After the Civil War and Emancipation, Black farmers came to Charleston from the countryside hoping for a new life and opportunities. Some continued their journey to Northern cities during what is now called the Great Migration. Meanwhile, those who stayed in the city were limited to inhabiting the crowded, aging buildings of Reconstruction Charleston. Among these disintegrating apartments were the remains of the Planter's Hotel. Black and impoverished people predominantly populated the neighborhood where the former theatre and hotel lived. The conditions of the hotel-turned-tenements worsened after the Earthquake of 1886, which further destroyed the area [9].

But in Charleston, life finds a way.

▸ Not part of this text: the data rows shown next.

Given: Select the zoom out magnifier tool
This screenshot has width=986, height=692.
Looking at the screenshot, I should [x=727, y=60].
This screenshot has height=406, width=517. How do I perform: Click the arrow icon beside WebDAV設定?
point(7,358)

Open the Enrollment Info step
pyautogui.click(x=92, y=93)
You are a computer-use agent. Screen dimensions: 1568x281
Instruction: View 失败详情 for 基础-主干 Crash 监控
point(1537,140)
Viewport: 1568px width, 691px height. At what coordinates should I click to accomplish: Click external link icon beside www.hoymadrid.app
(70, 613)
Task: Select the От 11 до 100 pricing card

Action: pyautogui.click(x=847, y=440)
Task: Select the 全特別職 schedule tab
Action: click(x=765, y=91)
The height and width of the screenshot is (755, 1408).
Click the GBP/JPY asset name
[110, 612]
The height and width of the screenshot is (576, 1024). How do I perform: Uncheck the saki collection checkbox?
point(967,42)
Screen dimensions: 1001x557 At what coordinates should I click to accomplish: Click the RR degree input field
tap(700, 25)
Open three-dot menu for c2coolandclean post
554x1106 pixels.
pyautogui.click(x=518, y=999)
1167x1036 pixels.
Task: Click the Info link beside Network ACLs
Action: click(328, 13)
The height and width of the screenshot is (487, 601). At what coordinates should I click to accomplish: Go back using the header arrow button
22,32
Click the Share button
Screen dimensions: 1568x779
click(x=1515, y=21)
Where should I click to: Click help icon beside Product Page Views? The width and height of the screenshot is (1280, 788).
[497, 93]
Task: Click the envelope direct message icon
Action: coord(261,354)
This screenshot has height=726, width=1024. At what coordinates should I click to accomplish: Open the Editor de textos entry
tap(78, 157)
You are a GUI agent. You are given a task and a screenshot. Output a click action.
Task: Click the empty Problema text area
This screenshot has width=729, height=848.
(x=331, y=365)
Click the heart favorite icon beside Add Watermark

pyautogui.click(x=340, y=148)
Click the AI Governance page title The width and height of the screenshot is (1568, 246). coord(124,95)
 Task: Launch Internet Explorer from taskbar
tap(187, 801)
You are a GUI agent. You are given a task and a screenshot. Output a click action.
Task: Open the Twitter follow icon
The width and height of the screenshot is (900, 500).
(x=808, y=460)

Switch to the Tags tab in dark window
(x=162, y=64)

During the 1890s, the old Planter's Hotel continued to house the poor while also being the home of the Charleston Employment Agency, as well as a kindergarten run by the Christian Women's Temperance Union [10, 11].
The hotel continued as low-income housing during the 1890s, as an article from 1898 states that "the inmates of the Planter's Hotel are all poor and many of them aged-people..." [12].
The tenement apartments that now dominated the neighborhood would continue to crumble into the early 20th century. By 1928, one year before the stock market would crash and begin the Great Depression, the Planter's Hotel was officially abandoned.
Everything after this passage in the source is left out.